Your goal:
Return, word for word, the stretch of the strict-parenting post that begins at "This past October, my" and ends after "let them come.".

══ Text block ══

Are You A Strict Parent?

Tonight the Hubby and I took the girls to get some ice cream at Bruesters.  All of the people that work there are somewhere around the age of 16 and 17 years old. Of course we pulled in and when we pulled in there was about 5 boys (around 16 or 17 years old) standing around in the parking lot with their shirts off, and dare I say...trying to be cool...but it did seem like what they were trying to do.

We walk up to order our ice cream, and there was a pretty girl about 17 working behind the counter who looked to be super naive.  (I am 32 years old and my husband is 39 just to give you some behind the scene info, lol). This girl was flirting with the boys who had their shirts off, who were very loud and obnoxious. 

DH stood there and watched and said..."She is so naive and I would worry that she would be one of the girls that we may later see on Nancy Grace!"  As I watched, I couldn't agree more, she was flirty, but standoffish as in shy but at the same time all up in it.  I'm sorry I really don't know how else to explain that anymore than I really am so you all would have the whole picture.  

The little girl got off work while we were still sitting there eating our ice cream and walked over to the boys!  Stood there flirting and playing with the boys.  The husband said, "The girls will not be doing that!"  I agreed whole heartely.  10 minutes later she walked off rolling her eyes at the boys, but continued looking back and after getting in her car to leave stopped to talk again with them.

What is interesting to say, is times are so different than they used to be in all aspects.   Not that girls were ever safe to just hang around, because they weren't and maybe things aren't so different it is just that now the news announces more of the "bad" things that we never used to hear about kids, girls and what happens to them.

DH and I started to talk about how things were when we were growing up and of course he as a man, he so knows what those boys were doing and it bothered him knowing that we are raising girls.   I was telling him I was reading the local mommies forum and read that one of the mom's had a girl who was just turning 9 years old and wanted to rent a hotel for the night and let her daughter have a sleep over and she wanted to know if other mom's would let their girls do it.  Now, seriously mom's...I was shocked....I really was...most of the mom's were saying I would, I would, I would.  One mom spoke up and said, "I must be strict, because I wouldn't!"  I told DH, I agree with that one mom who said, I must be strict, because I wouldn't either.

This past October, my oldest turned 8 years old and she wanted to have a few friends over for a slumber party and the longer I thought about it, I thought I wouldn't let her go, so why would we have this thinking other parents of girls would let them come.

═══
══ Raw data ══

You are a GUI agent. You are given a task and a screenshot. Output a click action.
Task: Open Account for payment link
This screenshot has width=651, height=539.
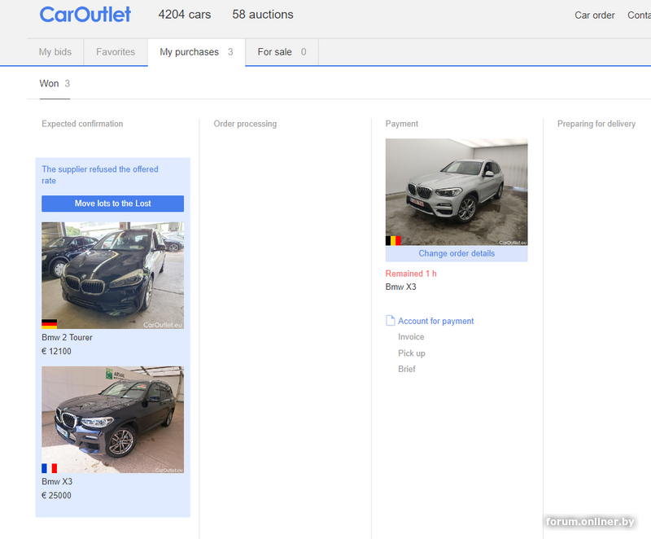point(435,322)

═══

Solution for this problem:
This past October, my oldest turned 8 years old and she wanted to have a few friends over for a slumber party and the longer I thought about it, I thought I wouldn't let her go, so why would we have this thinking other parents of girls would let them come.